> **How to complete this task**
Please output the lines shown below exactly as they appear.

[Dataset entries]
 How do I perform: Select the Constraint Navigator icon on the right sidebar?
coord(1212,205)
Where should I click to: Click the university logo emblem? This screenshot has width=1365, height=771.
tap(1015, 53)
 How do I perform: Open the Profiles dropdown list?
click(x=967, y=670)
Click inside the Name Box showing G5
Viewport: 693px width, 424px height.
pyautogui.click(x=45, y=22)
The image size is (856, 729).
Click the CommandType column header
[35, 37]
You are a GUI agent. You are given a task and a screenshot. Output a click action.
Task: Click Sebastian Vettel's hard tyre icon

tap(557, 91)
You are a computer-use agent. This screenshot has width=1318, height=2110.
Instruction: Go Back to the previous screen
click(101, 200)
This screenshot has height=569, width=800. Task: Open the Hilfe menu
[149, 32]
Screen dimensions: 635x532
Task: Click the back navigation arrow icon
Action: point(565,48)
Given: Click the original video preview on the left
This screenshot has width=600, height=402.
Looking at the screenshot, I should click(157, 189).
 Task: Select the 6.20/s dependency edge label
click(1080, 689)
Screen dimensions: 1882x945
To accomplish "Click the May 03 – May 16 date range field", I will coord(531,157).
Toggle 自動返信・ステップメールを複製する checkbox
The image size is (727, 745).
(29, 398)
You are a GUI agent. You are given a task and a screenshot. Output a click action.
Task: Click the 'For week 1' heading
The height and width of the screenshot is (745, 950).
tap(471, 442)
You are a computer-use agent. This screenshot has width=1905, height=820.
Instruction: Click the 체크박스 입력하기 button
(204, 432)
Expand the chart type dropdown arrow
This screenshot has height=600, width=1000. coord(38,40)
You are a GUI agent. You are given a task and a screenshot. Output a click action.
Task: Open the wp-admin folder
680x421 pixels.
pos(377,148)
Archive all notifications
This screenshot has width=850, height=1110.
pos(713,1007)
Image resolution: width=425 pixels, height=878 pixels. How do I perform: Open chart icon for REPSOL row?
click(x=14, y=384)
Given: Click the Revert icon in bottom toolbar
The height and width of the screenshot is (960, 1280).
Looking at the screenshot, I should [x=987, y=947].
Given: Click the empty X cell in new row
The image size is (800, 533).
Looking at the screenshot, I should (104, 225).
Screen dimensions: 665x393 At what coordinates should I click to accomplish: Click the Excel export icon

> **Expected answer**
 How do I perform: Select the Constraint Navigator icon on the right sidebar?
coord(1212,205)
Where should I click to: Click the university logo emblem? This screenshot has width=1365, height=771.
tap(1015, 53)
 How do I perform: Open the Profiles dropdown list?
click(x=967, y=670)
Click inside the Name Box showing G5
Viewport: 693px width, 424px height.
pyautogui.click(x=45, y=22)
The image size is (856, 729).
Click the CommandType column header
[35, 37]
You are a GUI agent. You are given a task and a screenshot. Output a click action.
Task: Click Sebastian Vettel's hard tyre icon

tap(557, 91)
You are a computer-use agent. This screenshot has width=1318, height=2110.
Instruction: Go Back to the previous screen
click(101, 200)
This screenshot has height=569, width=800. Task: Open the Hilfe menu
[149, 32]
Screen dimensions: 635x532
Task: Click the back navigation arrow icon
Action: point(565,48)
Given: Click the original video preview on the left
This screenshot has width=600, height=402.
Looking at the screenshot, I should click(157, 189).
 Task: Select the 6.20/s dependency edge label
click(1080, 689)
Screen dimensions: 1882x945
To accomplish "Click the May 03 – May 16 date range field", I will coord(531,157).
Toggle 自動返信・ステップメールを複製する checkbox
The image size is (727, 745).
(29, 398)
You are a GUI agent. You are given a task and a screenshot. Output a click action.
Task: Click the 'For week 1' heading
The height and width of the screenshot is (745, 950).
tap(471, 442)
You are a computer-use agent. This screenshot has width=1905, height=820.
Instruction: Click the 체크박스 입력하기 button
(204, 432)
Expand the chart type dropdown arrow
This screenshot has height=600, width=1000. coord(38,40)
You are a GUI agent. You are given a task and a screenshot. Output a click action.
Task: Open the wp-admin folder
680x421 pixels.
pos(377,148)
Archive all notifications
This screenshot has width=850, height=1110.
pos(713,1007)
Image resolution: width=425 pixels, height=878 pixels. How do I perform: Open chart icon for REPSOL row?
click(x=14, y=384)
Given: Click the Revert icon in bottom toolbar
The height and width of the screenshot is (960, 1280).
Looking at the screenshot, I should [x=987, y=947].
Given: Click the empty X cell in new row
The image size is (800, 533).
Looking at the screenshot, I should (104, 225).
Screen dimensions: 665x393 At what coordinates should I click to accomplish: Click the Excel export icon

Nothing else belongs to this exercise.